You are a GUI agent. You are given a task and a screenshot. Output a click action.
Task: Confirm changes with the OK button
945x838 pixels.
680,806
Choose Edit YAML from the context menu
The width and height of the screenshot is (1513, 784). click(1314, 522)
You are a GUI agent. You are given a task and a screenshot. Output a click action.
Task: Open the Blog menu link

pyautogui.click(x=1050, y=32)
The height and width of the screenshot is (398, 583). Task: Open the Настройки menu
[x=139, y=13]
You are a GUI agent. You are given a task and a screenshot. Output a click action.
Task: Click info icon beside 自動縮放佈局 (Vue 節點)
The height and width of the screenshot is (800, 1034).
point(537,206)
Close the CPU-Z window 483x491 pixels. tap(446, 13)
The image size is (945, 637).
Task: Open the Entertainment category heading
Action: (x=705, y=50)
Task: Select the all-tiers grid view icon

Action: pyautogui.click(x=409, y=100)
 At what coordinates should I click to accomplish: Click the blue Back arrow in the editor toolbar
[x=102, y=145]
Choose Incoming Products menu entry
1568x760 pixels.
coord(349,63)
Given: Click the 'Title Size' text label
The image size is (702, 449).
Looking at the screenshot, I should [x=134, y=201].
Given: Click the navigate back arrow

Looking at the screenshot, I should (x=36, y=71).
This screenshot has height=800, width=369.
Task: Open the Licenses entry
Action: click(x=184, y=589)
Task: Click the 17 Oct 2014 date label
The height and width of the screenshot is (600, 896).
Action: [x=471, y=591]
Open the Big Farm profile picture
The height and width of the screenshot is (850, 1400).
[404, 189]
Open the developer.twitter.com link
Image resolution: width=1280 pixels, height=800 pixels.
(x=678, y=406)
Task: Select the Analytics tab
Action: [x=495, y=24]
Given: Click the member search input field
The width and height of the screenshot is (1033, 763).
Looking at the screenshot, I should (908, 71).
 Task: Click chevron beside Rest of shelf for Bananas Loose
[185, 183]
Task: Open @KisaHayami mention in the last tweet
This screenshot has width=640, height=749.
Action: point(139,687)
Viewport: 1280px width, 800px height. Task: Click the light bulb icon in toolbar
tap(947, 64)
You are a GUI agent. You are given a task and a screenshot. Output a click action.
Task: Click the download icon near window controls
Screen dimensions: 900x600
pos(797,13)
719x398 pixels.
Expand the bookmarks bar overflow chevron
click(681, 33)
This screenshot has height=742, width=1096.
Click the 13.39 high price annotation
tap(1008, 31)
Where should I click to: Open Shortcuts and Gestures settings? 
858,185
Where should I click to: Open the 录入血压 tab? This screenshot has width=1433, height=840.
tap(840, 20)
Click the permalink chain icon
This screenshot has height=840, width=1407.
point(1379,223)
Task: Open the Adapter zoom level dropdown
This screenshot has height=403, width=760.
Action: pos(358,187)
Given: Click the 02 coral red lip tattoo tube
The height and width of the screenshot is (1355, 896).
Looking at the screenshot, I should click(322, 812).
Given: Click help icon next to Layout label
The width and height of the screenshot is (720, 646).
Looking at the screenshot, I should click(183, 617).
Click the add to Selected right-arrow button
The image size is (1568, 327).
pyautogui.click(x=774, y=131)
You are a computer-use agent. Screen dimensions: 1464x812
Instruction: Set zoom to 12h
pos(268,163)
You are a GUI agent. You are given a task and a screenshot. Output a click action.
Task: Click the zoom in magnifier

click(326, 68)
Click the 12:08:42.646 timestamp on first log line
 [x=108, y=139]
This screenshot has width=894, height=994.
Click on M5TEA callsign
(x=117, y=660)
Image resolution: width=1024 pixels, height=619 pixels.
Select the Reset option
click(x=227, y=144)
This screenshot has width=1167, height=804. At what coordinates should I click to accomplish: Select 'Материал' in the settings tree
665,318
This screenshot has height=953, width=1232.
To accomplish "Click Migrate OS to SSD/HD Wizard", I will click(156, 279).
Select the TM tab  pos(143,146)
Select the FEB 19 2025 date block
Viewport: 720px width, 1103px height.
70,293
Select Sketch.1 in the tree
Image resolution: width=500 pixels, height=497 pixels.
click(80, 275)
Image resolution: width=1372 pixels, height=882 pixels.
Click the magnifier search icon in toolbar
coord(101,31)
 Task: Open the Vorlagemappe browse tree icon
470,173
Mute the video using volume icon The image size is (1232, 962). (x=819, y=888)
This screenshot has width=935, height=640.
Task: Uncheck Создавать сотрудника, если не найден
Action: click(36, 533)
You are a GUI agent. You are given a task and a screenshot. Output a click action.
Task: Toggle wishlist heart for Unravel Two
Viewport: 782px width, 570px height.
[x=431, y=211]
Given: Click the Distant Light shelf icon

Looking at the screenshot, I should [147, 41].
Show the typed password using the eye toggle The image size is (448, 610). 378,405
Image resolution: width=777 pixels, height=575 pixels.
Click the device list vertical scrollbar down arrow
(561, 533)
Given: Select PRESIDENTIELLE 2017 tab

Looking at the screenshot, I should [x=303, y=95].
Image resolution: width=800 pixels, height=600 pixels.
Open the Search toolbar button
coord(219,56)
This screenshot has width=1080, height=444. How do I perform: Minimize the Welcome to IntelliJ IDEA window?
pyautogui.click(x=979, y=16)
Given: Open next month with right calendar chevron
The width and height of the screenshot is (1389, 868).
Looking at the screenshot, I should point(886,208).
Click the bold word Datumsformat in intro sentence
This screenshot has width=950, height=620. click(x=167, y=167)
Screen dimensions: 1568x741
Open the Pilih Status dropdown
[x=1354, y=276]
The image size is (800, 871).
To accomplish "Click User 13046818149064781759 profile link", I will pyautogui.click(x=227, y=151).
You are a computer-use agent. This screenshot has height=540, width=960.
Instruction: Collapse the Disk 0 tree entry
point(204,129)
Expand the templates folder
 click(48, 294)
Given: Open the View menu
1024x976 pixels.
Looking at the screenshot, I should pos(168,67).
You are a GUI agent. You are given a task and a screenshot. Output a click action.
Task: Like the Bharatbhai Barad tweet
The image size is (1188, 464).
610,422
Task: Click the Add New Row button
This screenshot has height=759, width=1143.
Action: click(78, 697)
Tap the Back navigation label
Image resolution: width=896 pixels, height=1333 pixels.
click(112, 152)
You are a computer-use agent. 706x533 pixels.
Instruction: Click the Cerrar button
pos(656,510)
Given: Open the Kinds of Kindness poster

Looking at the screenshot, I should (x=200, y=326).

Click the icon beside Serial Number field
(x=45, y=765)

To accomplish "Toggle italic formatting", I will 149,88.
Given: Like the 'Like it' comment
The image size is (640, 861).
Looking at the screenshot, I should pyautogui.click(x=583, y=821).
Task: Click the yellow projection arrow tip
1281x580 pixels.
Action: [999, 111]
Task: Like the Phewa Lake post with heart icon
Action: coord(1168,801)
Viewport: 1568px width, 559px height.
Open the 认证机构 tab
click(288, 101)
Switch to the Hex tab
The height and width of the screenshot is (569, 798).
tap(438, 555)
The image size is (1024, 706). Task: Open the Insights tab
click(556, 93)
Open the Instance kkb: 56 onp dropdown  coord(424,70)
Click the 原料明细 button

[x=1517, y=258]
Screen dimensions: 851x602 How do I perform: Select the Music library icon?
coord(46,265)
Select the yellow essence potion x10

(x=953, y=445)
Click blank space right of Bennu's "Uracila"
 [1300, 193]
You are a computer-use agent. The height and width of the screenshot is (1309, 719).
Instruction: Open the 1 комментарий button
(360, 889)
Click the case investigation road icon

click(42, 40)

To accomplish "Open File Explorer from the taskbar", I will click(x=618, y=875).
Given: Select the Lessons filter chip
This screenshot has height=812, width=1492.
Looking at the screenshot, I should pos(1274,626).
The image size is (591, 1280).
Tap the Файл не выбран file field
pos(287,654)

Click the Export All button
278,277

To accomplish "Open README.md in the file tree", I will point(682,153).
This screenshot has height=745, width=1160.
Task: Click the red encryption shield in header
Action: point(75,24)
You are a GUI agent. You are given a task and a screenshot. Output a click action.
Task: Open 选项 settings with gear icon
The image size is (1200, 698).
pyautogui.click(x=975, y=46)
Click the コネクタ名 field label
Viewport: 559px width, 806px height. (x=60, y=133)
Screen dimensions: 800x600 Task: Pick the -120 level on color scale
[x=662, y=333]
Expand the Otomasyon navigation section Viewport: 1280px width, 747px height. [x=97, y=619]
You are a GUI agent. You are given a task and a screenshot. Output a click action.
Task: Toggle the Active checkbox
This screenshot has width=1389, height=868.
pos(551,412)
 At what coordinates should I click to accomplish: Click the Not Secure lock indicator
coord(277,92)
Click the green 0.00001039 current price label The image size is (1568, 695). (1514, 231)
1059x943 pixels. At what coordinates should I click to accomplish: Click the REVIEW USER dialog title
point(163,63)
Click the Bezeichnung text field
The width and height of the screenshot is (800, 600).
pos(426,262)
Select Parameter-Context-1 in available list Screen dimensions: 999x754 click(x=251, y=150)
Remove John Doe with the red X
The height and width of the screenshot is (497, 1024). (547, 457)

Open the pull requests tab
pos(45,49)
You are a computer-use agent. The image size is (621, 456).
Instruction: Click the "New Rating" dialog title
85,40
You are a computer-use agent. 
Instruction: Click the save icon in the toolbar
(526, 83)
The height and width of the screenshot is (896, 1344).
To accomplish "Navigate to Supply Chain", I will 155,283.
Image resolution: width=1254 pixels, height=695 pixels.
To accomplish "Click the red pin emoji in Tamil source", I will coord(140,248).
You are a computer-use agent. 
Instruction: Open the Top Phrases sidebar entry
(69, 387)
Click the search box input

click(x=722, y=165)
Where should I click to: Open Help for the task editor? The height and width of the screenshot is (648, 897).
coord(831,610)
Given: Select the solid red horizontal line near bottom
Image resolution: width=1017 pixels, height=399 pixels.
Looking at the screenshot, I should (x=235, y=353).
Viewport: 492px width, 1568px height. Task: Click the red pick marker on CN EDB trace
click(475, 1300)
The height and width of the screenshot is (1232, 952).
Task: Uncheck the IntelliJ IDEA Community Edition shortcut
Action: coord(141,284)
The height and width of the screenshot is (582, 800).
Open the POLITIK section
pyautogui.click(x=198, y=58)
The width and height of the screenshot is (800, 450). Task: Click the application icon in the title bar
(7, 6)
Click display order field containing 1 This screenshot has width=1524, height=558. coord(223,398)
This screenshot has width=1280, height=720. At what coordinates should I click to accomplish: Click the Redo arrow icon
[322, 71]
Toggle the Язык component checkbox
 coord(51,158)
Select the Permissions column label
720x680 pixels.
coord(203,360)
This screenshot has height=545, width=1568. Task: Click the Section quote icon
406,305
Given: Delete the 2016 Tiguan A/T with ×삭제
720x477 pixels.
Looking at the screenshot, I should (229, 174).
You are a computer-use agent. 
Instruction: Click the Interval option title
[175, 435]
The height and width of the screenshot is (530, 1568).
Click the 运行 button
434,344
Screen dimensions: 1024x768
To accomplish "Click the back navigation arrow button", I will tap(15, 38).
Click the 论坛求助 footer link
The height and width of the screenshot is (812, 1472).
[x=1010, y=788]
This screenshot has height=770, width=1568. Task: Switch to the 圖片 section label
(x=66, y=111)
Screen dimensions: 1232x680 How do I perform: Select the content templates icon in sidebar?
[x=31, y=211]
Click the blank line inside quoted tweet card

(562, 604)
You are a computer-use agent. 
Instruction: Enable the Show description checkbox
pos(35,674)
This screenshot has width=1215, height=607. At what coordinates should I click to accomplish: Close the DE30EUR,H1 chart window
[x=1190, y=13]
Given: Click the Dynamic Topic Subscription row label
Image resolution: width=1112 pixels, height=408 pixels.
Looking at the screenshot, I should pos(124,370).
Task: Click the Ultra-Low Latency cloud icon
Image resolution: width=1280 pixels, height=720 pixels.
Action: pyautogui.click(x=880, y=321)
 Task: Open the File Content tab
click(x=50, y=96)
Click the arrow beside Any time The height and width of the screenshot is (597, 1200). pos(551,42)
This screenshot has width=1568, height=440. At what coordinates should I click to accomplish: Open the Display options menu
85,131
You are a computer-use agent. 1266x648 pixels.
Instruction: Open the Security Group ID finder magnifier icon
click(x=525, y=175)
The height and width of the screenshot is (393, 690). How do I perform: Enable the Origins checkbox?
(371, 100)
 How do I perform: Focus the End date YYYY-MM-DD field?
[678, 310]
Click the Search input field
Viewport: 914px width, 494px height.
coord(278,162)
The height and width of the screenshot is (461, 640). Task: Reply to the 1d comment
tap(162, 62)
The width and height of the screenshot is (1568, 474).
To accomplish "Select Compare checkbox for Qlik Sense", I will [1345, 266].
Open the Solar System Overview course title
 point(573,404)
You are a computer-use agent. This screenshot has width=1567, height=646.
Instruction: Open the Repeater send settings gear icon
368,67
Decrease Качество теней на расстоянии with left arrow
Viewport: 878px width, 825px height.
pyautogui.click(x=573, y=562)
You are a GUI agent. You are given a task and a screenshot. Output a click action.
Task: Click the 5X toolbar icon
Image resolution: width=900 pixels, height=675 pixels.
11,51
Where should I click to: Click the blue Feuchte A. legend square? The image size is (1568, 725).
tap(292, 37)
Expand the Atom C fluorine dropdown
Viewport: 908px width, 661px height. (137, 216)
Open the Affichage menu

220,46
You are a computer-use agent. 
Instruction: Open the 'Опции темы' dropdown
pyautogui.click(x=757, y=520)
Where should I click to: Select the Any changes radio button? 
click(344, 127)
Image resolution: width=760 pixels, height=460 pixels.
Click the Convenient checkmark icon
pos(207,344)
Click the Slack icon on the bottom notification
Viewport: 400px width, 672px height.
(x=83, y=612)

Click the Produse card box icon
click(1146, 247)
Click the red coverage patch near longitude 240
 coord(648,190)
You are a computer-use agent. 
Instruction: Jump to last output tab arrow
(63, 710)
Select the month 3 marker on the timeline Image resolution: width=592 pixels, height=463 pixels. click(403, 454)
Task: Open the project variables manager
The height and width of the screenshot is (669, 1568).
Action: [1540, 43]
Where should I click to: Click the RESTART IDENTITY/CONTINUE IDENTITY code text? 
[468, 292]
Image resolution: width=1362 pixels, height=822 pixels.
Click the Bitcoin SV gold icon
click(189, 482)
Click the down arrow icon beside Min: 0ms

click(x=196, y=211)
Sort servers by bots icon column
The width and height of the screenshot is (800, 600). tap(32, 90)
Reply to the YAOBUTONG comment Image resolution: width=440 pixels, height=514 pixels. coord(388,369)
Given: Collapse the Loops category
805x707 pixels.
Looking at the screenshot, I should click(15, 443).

^^^^^^^^

Please give again the lines above between the line holding "The image size is (1568, 327)." and the line holding "This screenshot has width=894, height=994.", inclusive, exactly as they are and with nothing added.

The image size is (1568, 327).
pyautogui.click(x=774, y=131)
You are a computer-use agent. Screen dimensions: 1464x812
Instruction: Set zoom to 12h
pos(268,163)
You are a GUI agent. You are given a task and a screenshot. Output a click action.
Task: Click the zoom in magnifier

click(326, 68)
Click the 12:08:42.646 timestamp on first log line
 [x=108, y=139]
This screenshot has width=894, height=994.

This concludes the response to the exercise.